TESTO:
==*==

“Questo è il modo in cui, a nome di tutti i devoti, voglio esprimere la concreta carità cristiana incarnata da Santa Rita a sostegno dei diritti negati delle donne afghane, in rappresentanza dei loro diritti in ogni parte del mondo: dall’Iran, dove si stanno verificando sospetti avvelenamenti delle studentesse, all’Ucraina in guerra, fino alle donne migranti e a tutte quelle vittime di violenza”.
Così suor Maria Rosa Bernardinis, Madre Priora del Monastero di Santa Rita da Cascia, commenta la donazione, e quindi il sostegno concreto da parte della sua comunità, al progetto di scolarizzazione in favore delle bambine e delle ragazze afghane, promosso dal quotidiano Avvenire, in collaborazione con la Caritas, all’interno di una campagna per accendere i riflettori sul regime di oppressione che le donne stanno vivendo dopo il ritorno al potere dei talebani, in occasione della Giornata internazionale della donna dell’8 marzo.

==*==

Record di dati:
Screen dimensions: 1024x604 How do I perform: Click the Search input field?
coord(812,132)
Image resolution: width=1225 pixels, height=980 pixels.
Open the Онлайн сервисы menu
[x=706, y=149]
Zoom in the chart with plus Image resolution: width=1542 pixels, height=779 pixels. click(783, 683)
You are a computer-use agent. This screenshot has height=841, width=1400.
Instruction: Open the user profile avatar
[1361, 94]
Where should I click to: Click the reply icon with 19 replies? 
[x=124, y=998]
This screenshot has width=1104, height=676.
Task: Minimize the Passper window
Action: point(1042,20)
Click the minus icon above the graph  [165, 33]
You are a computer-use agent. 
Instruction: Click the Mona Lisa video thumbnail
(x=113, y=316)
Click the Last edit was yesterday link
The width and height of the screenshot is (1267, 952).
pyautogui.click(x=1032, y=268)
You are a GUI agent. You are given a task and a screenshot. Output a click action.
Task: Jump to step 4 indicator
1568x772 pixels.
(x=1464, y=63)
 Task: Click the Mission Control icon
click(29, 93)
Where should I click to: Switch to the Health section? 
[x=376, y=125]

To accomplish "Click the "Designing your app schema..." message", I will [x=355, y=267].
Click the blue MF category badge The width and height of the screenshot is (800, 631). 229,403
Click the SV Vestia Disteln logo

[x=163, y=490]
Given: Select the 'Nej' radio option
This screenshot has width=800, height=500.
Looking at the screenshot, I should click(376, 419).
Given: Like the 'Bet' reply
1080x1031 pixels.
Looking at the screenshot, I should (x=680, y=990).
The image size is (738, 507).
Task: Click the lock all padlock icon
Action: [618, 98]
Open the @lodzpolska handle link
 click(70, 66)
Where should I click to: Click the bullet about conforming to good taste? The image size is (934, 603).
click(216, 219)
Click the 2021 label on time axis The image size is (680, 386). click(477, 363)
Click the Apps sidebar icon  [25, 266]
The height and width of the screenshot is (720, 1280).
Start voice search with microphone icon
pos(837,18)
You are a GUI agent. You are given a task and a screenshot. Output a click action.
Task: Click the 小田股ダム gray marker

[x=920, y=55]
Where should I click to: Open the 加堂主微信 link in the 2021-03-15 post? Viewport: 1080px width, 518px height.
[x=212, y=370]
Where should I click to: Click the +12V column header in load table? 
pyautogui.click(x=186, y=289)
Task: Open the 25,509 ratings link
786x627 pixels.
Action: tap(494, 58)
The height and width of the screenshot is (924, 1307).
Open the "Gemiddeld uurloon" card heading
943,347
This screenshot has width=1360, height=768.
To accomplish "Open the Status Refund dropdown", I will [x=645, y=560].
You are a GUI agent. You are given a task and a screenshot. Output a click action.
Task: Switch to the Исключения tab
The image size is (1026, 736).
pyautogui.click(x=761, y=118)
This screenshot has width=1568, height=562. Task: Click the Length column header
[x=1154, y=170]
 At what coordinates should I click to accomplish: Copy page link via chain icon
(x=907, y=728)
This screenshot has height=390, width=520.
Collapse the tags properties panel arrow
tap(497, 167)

==*==

COMPITI:
1. Nel testo, chi promuove il progetto di scolarizzazione per le bambine e le ragazze afghane?
2. Riscrivi il passo del testo che parte da "Così suor Maria" e arriva a "donna dell’8 marzo.", mettendo "giornale" al posto di "quotidiano".
I record sono materiale a parte, distinto dal testo.

SOLUZIONI:
1. Il quotidiano Avvenire, in collaborazione con la Caritas.

2.
Così suor Maria Rosa Bernardinis, Madre Priora del Monastero di Santa Rita da Cascia, commenta la donazione, e quindi il sostegno concreto da parte della sua comunità, al progetto di scolarizzazione in favore delle bambine e delle ragazze afghane, promosso dal giornale Avvenire, in collaborazione con la Caritas, all’interno di una campagna per accendere i riflettori sul regime di oppressione che le donne stanno vivendo dopo il ritorno al potere dei talebani, in occasione della Giornata internazionale della donna dell’8 marzo.